# [QUOTED PASSAGE]

====================

Retired Professor of Spanish, New York

from HaLapid, Winter 2009

Rodrigo de Cota, was a 15th century poet with a major social identity crisis, one of the desperate conversos , who did not have a comfortable place in this world. So often when we are dealing with authors of this period, we suspect that they may have been conversos , or we perceive a converso influence in their writings and then we have to defend our positions, often against acerbic criticism. In the case of Rodrigo de Cota, however, we have no doubt, neither of his Jewish origin nor of his convert status. In fact, Francisco Cantera Burgos entitled his amply documented book " El poeta Ruy Sanchez Cota (Rodrigo Cota) y su familia de judios conversos ." (The poet ... and his family of Jewish converts.)

Cota was born in Toledo sometime between 1430 and 1440 and died about 1505. The varied fortunes of his family and the persecutions they suffered over the years led to the anguished social identity, which is reflected in his work.

====================

# [TASK TO COMPLETE]
Copy the passage on Rodrigo de Cota from "Rodrigo de Cota, was" up to and including "of Jewish converts.)". Rely only on the passage on Rodrigo de Cota.

# [RAW DATA]

====================

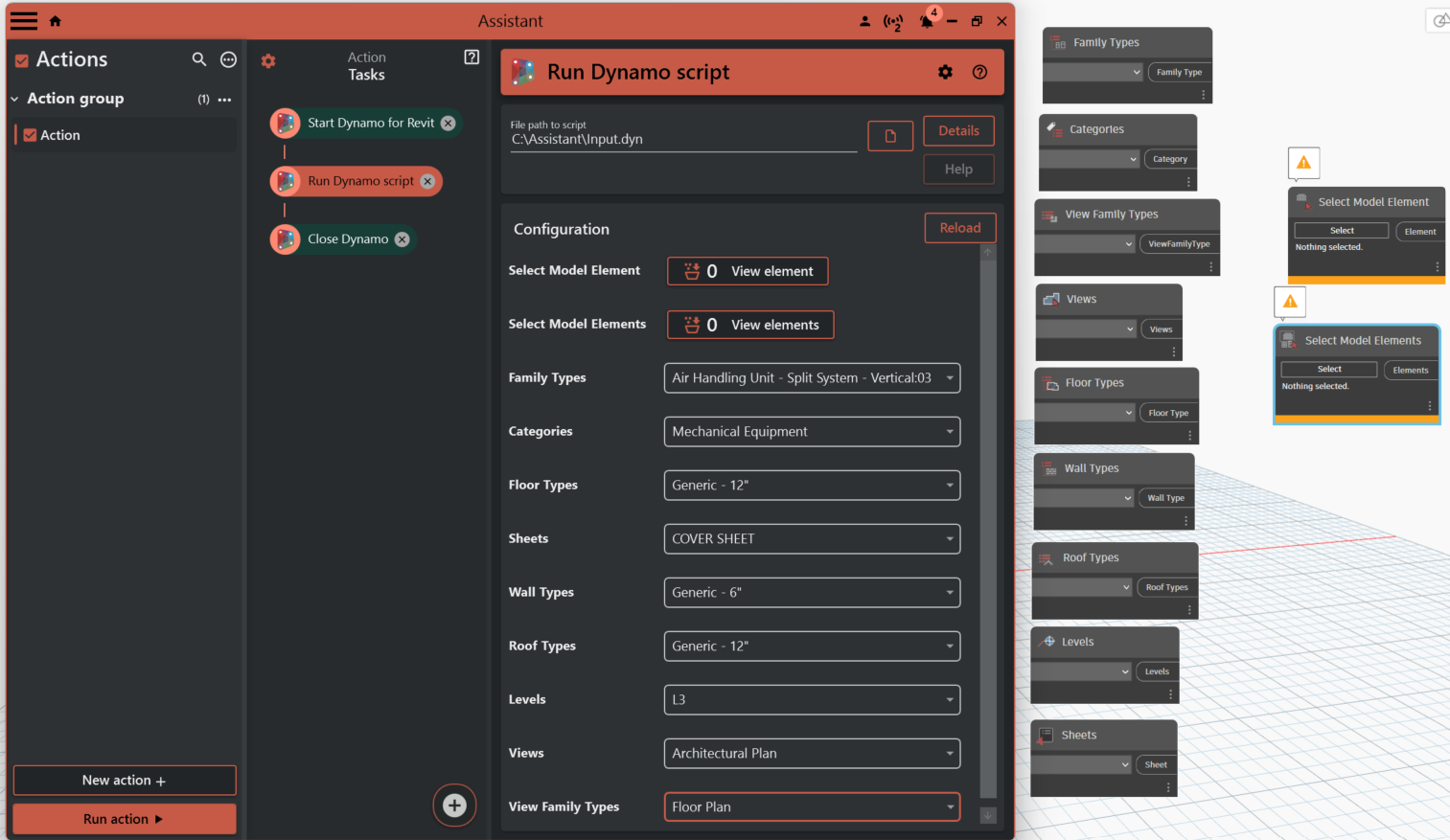Image resolution: width=1450 pixels, height=840 pixels.
Task: Open notifications bell icon
Action: (x=926, y=21)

====================

# [FINISHED TASK]
Rodrigo de Cota, was a 15th century poet with a major social identity crisis, one of the desperate conversos , who did not have a comfortable place in this world. So often when we are dealing with authors of this period, we suspect that they may have been conversos , or we perceive a converso influence in their writings and then we have to defend our positions, often against acerbic criticism. In the case of Rodrigo de Cota, however, we have no doubt, neither of his Jewish origin nor of his convert status. In fact, Francisco Cantera Burgos entitled his amply documented book " El poeta Ruy Sanchez Cota (Rodrigo Cota) y su familia de judios conversos ." (The poet ... and his family of Jewish converts.)